What you should do:
Could you restate exactly the lines that begin at the line with "567x443 pixels. Task: Open" and end at the final line of the data?

------ Data records

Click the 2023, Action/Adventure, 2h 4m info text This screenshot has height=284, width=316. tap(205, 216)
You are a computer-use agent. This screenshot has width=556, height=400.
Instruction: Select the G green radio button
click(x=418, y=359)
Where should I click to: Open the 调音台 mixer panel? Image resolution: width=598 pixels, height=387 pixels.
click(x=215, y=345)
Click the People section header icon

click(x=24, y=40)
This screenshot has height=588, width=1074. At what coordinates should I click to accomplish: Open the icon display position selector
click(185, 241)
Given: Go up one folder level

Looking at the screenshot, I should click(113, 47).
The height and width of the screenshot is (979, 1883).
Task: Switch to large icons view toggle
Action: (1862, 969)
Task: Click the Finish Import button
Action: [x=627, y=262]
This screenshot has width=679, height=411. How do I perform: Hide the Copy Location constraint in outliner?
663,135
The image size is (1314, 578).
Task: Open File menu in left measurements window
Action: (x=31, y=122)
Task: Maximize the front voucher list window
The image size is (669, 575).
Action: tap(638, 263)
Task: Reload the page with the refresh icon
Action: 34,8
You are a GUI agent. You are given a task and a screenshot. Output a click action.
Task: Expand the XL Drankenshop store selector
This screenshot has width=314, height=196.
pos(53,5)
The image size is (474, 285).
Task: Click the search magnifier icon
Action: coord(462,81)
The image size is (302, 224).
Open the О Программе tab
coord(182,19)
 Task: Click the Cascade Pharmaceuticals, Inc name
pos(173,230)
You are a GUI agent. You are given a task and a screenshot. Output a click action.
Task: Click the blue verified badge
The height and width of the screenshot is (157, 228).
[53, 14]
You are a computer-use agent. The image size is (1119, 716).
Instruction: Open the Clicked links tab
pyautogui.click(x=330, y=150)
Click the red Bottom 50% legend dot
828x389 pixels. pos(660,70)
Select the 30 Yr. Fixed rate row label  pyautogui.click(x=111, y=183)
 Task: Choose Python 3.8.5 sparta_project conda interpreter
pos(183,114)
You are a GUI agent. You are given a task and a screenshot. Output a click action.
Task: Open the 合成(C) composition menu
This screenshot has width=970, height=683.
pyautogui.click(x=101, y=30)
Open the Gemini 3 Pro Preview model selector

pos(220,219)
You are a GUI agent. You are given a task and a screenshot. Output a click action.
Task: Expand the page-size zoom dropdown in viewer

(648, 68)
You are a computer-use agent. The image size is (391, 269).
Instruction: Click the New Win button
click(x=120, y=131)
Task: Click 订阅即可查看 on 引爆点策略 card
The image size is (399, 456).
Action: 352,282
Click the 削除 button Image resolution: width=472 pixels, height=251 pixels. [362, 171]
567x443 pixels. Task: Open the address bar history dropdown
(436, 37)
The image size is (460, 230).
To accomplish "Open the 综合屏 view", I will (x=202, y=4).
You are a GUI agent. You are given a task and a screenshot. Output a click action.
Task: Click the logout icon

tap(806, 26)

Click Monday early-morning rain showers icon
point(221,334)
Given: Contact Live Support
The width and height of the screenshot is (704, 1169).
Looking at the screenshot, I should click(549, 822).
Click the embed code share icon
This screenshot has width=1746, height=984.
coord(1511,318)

------------

Output for this task:
567x443 pixels. Task: Open the address bar history dropdown
(436, 37)
The image size is (460, 230).
To accomplish "Open the 综合屏 view", I will (x=202, y=4).
You are a GUI agent. You are given a task and a screenshot. Output a click action.
Task: Click the logout icon

tap(806, 26)

Click Monday early-morning rain showers icon
point(221,334)
Given: Contact Live Support
The width and height of the screenshot is (704, 1169).
Looking at the screenshot, I should click(549, 822).
Click the embed code share icon
This screenshot has width=1746, height=984.
coord(1511,318)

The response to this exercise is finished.